Allez Marguerite, une petite dernière :

"Je crois qu'on écrit vraiment que lorsqu'on croit ne plus écrire, ne plus être tout à fait maître de ce qu'on fait. En général tout le début est jeté. C'est quand je me laisse aller qu'il se passe quelque chose. Il y a à ce moment-là une sorte de désespoir de l'écrivain, d'abdication même : l'écrit arrive seul, dirait-on, fait."

 J'ai connu ces moments de fièvre où l'on sent le livre s'écrire à travers soi. C'est d'ailleurs ce que Jean-Philippe Toussaint appelle "l'urgence", dans un très bel essai paru récemment chez Minuit, L'Urgence et la patience :




«L’urgence est un état d’écriture qui ne s’obtient qu’au terme d’une infinie patience. Elle en est la récompense, le dénouement miraculeux. Tous les efforts que nous avons consentis au préalable pour le livre ne tendaient en réalité que vers cet instant unique où l’urgence va surgir, le moment où ça bascule, où ça vient tout seul, où le fil de la pelote se dévide sans fin. Comme au tennis, après les heures d’entraînement, où chaque geste est analysé, décomposé, et refait à l’infini, mais reste raide, figé et sans âme, il arrive un moment, dans la chaleur du match, où on commence à lâcher ses coups et où on réussit certaines choses qui auraient été inimaginables à froid et n’ont été rendues possibles que par la rigueur et la ténacité de l’entraînement qui a précédé. Dans ces moments-là, dans la chaleur de l’écriture, on peut tout tenter, tout nous réussit, on effleure le filet, on frôle les lignes, on trouve tout, instinctivement, chaque position du corps, le fléchissement idéal du genou, la façon d’armer le bras et de lâcher le coup, tout est juste, chaque image, chaque mot, chaque adjectif pris à la volée et renvoyé sur le terrain, tout trouve sa place exacte dans le livre.»

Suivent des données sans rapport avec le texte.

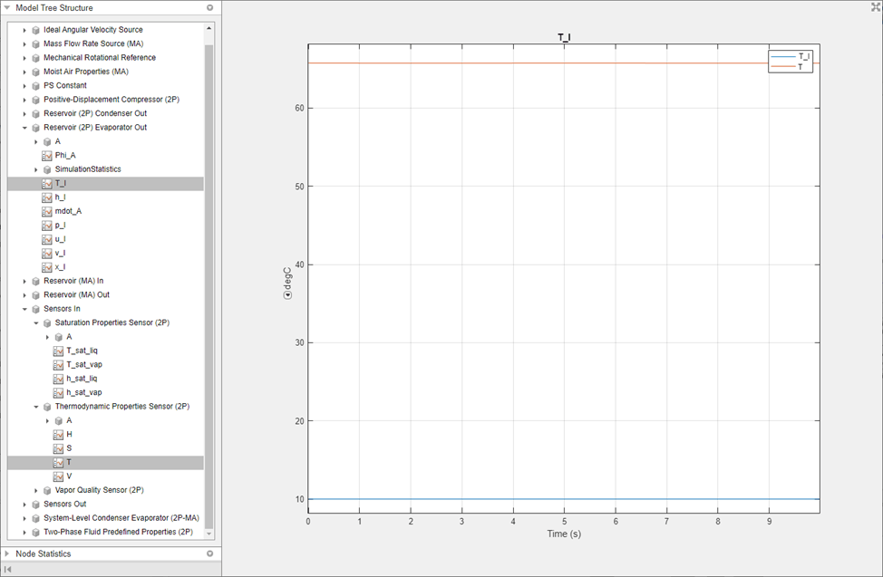This screenshot has height=577, width=883.
Task: Collapse the Model Tree Structure panel
Action: pyautogui.click(x=6, y=8)

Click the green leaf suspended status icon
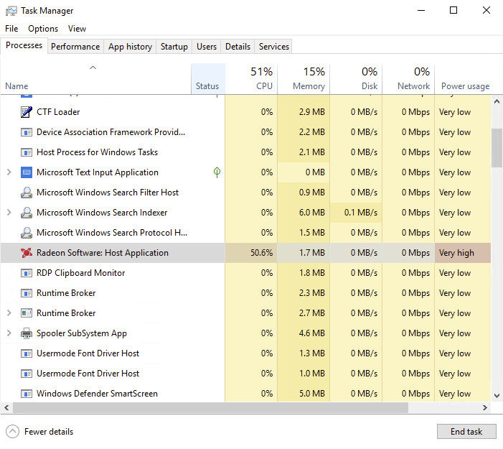(x=217, y=172)
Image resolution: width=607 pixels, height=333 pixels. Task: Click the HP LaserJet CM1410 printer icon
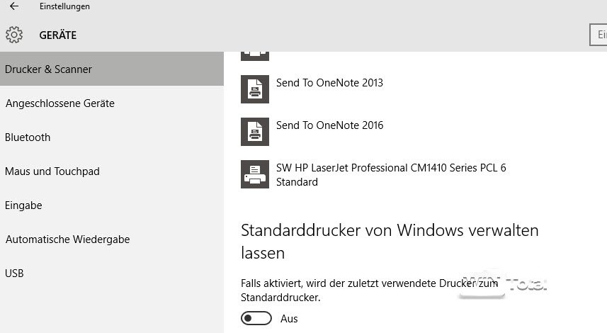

Ces moments condensent une telle intensité, un tel plaisir d'écrire, qu'ils peuvent vous rendre accro à l'écriture à jamais, quand bien même vous devriez rouler indéfiniment des rochers comme un Sisyphe besogneux pour toucher à nouveau cette incandescence. Cela se mérite. Ce sont des heures qui nous semblent durer le temps d'un battement de cil. C'est d'ailleurs ainsi qu'en général on s'imagine l'artiste, fiévreux, possédé par sa muse. Sauf que contrairement à l'imagerie populaire, il ne suffit pas d'attendre que cela se produise en sirotant une absinthe...Non, on ne l'atteint que par un travail souterrain et sans grâce, souvent assez ingrat et desespérant. 

Sur ce, je vous laisse... J'ai quelques rochers à rouler.